|Year : 2015 | Volume
| Issue : 3 | Page : 84-86
Three-Dimensional Transthoracic Echocardiograpic Assessment of Pseudoaneurysm of Mitral Aortic Intervalvular Fibrosa: The Benefit of the Added Dimension
Varun Shankar Narain, Rajiv Bharat Kharwar, Rishi Sethi, Akshyaya Pradhan
Department of Cardiology, King Georges' Medical University, Lucknow, Uttar Pradesh, India
|Date of Web Publication||7-Sep-2015|
Dr. Rajiv Bharat Kharwar
Department of Cardiology, King Georges' Medical University, Chowk, Lucknow - 226 003, Uttar Pradesh
Source of Support: None, Conflict of Interest: None
We report a case of 25-year-old female presenting to our department for evaluation of dyspnea on exertion.
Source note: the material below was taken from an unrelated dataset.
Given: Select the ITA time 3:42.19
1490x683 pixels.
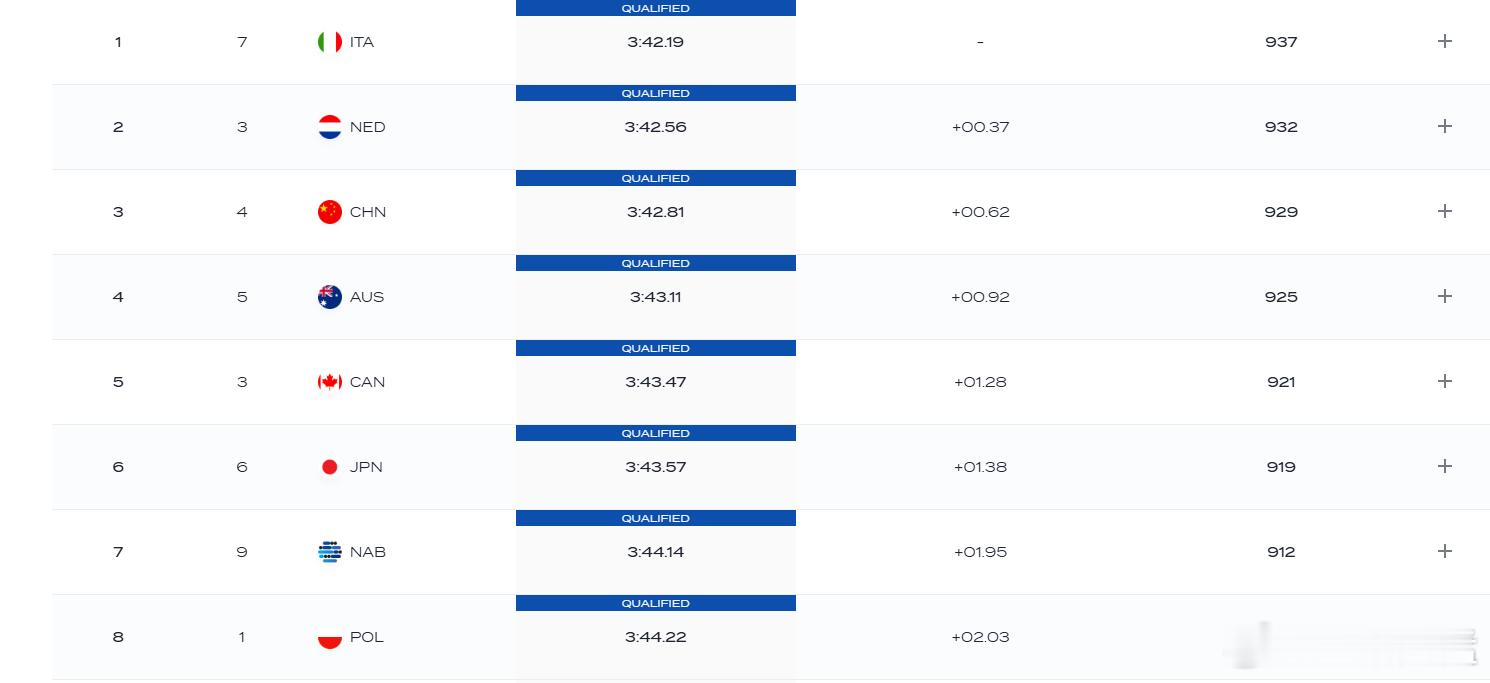Looking at the screenshot, I should pyautogui.click(x=656, y=42).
Two-dimensional transthoracic echocardiography showed a sac-like aneurysmal structure arising from the left ventricular outflow tract region protruding into left atrium. Three-dimensional transthoracic echocardiography clearly delineated the origin of the aneurysm from the region of mitral aortic intervalvular fibrosa, helping in confirmation of the diagnosis.
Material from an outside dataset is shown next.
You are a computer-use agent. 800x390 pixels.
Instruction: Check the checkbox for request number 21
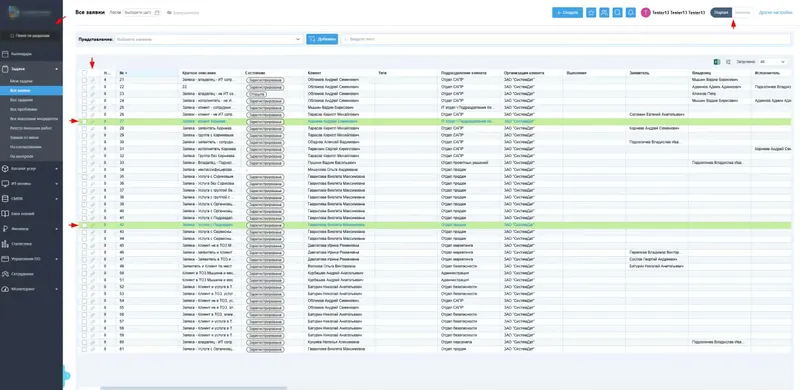pyautogui.click(x=84, y=80)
Keywords: Three-dimensional echocardiography, mitral aortic intervalvular fibrosa, pseudoaneurysm
|How to cite this article:|
Narain VS, Kharwar RB, Sethi R, Pradhan A. Three-Dimensional Transthoracic Echocardiograpic Assessment of Pseudoaneurysm of Mitral Aortic Intervalvular Fibrosa: The Benefit of the Added Dimension. Heart India 2015;3:84-6
|How to cite this URL:|
Narain VS, Kharwar RB, Sethi R, Pradhan A. Three-Dimensional Transthoracic Echocardiograpic Assessment of Pseudoaneurysm of Mitral Aortic Intervalvular Fibrosa: The Benefit of the Added Dimension. Heart India [serial online] 2015 [cited 2020 Sep 23];3:84-6. Available from: http://www.heartindia.net/text.asp?2015/3/3/84/157281
| Background|| |
Pseudoaneurysm of mitral aortic intervalvular fibrosa (PMAIVF) is a false aneurysm arising in the fibrous and relatively avascular junction between the left half of the non-coronary cusp and the adjacent third of the left coronary cusp of the aortic valve and the anterior mitral leaflet. Although most cases of PMAIVF have been described as a complication of aortic valve infective endocarditis, aortic valve surgery or chest trauma,  rare cases where no obvious cause was evident have also been reported.  Two-dimensional (2D) transthoracic echocardiography (TTE) and transesophageal echocardiography (TEE) have been the cornerstone for non-invasive imaging of PMAIVF. We report a case where three-dimensional transthoracic echocardiography (3D TTE) clearly delineated the exact site of origin, the neck, the body and the anatomical relationship of the pseudoaneurysm that helped us in confirming the diagnosis of this rare condition.
| Case Report|| |
A 25-year-old female was referred to our department with complaints of dyspnea on effort for last 6 months and a suspicious aneurysmal structure in left atrium on 2D TTE done outside. There was no history of fever, chest wall trauma, aortic or mitral valve endocarditis or any surgery near aortic valve region. Her clinical examination showed an irregularly irregular pulse, blood pressure 120/70 mmHg and a pansystolic murmur at the apex. Electrocardiogram showed atrial fibrillation and chest X ray was significant for cardiomegaly. 2D TTE [[Figure 1], Videos 1 and 2] showed a aneurysmal sac-like structure originating from the left ventricular out flow tract region protruding into left atrium. Color Doppler examination [Figure 2] showed the presence of severe eccentric valvular mitral regurgitation (MR) leading to dilatation of left ventricle and left atrium. The mechanism for MR seems to be incomplete coaptation of the anterior mitral leaflets due to the aneurysmal sac impinging on it. The aortic valve was tricuspid with no evidence of infective endocarditis [Figure 4] and the left ventricular ejection fraction was preserved. The aneurysmal structure was expanding in systole and collapsing in diastole and so a strong possibility of PMAIVF was considered. The patient did not give consent for TEE evaluation and so 3D TTE examination was carried using Vivid 7 dimension, GE medical system. 3D TTE [[Figure 3], Videos 3 and 4] clearly outlined the opening, the neck and the body of the pseudoaneurysm, its motion during the cardiac cycle as well as its anatomical relationship with the surrounding structures, which helped in confirmation of the diagnosis of PMAIVF. The patient was referred for possible corrective surgery in order to prevent the future complications.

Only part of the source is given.